Posted in History, Humour, Literature, Samuel Johnson | 1 Comment »

When Igor met Evelyn

Posted by Nick Milne on May 8, 2009

The unconquerable Craig Burrell has kindly transcribed a delightful account of a meeting between English novelist/Catholic lunatic Evelyn Waugh and noted composer/glorious madman Igor Stravinsky.  Their encounter is well worth reading even if you know or care nothing for either figure.  It’s full of excellence.  Such as:

With the fettuccine the conversation turns — no apparent connection — to the Church.  Here I.S. shines, showing himself to be at least as ultramontanist as Mr.W., as well read in Chesterton and Peguy, and as prone to believe in the miraculous emulsification of St. Januarius’s blood.  From some of the novelist’s remarks, I would guess that he supposes the composer to be one of Maritain’s Jewish converts, which is a common and, so far as the Maritain influence is concerned, partly accurate supposition.

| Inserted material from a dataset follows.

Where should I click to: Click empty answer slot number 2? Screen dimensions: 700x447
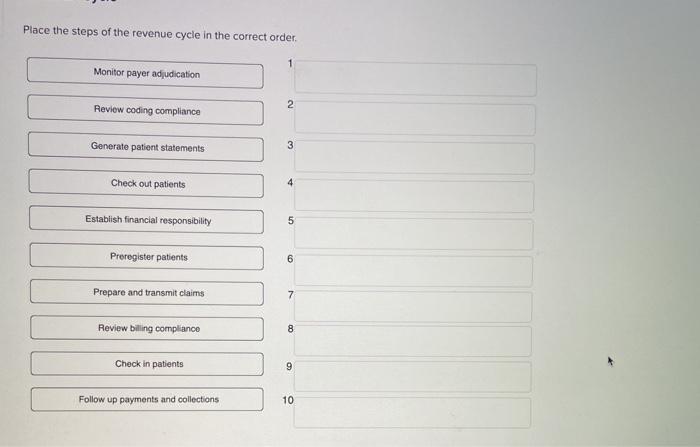[415, 118]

Another crisis confronts us when [Stravinsky's wife] V. mentions the forthcoming New York premiere of I.S.’s Mass and invites the W.s to attend.  Explaining that the piece is liturgical, I.S. says, marvelously: “One composes a march to help men march; and it is the same way with my Credo: I hope to provide some help with the text.  The Credo is long.  There is a great deal to believe.”

Anyway, get over there.  Craig has also posted more photos of The Pious Infant, whose person and needs have been quite justly occupying the bulk of his time these days.

Posted in Friends, History, Literature, Music | 2 Comments »

Vernunft is tired

Posted by Nick Milne on May 8, 2009

And that means we should all be tired.  Here’s why: Kant scholar George di Giovanni implies something about the slightly later German philosopher Johann Gottlieb Fichte and the charges of atheism levelled against him (Fichte) that isn’t necessarily borne out by the facts of the case.  I won’t go into details (click through to find them), but it involves Fichte’s attempts to defend himself from these charges with the publication of his aptly-named monograph, Juridical Defense Against the Charge of Atheism.

I haven’t read the Juridical Defense Against the Charge of Atheism (though it sounds like a real barnstormer), but it seems like even publishing such a work would be a disaster unless it were just comprised of a single line of text saying that the author did, in fact, affirm the existence of God, followed by his signature at the end ratifying that affirmation.  Pretty hard to misinterpret that.

Somehow, though, I suspect the document didn’t turn out that way.

Anyway, Vernunft is also tired because he’s just wrapped up a series of difficult essays and exams, and has now – at least potentially and apparently – fulfilled all of the requirements of the law school he’s attending.  Congratulations!

Posted in Academia, Friends, History, Philosophy, Religion | Leave a Comment »

David wins the pennant

Posted by Nick Milne on May 5, 2009

The New Yorker is always sort of hit and miss, for me, and the less said about some of their content the better, but every once in a while an article comes along that reminds me why I bother to read the thing in the first place.

Malcolm Gladwell’s recent piece on the phenomenon of underdogs beating superior foes is an engrossing and varied look at a subject that should be dear to anyone’s heart. His analysis is astute and inspiring, but also a tad provocative: underdogs frequently win, he says, and would win a hell of a lot more, too, if only they knew how likely their victory actually was:

David’s victory over Goliath, in the Biblical account, is held to be an anomaly. It was not. Davids win all the time. The political scientist Ivan Arreguín-Toft recently looked at every war fought in the past two hundred years between strong and weak combatants. The Goliaths, he found, won in 71.5 per cent of the cases. That is a remarkable fact. Arreguín-Toft was analyzing conflicts in which one side was at least ten times as powerful—in terms of armed might and population—as its opponent, and even in those lopsided contests the underdog won almost a third of the time.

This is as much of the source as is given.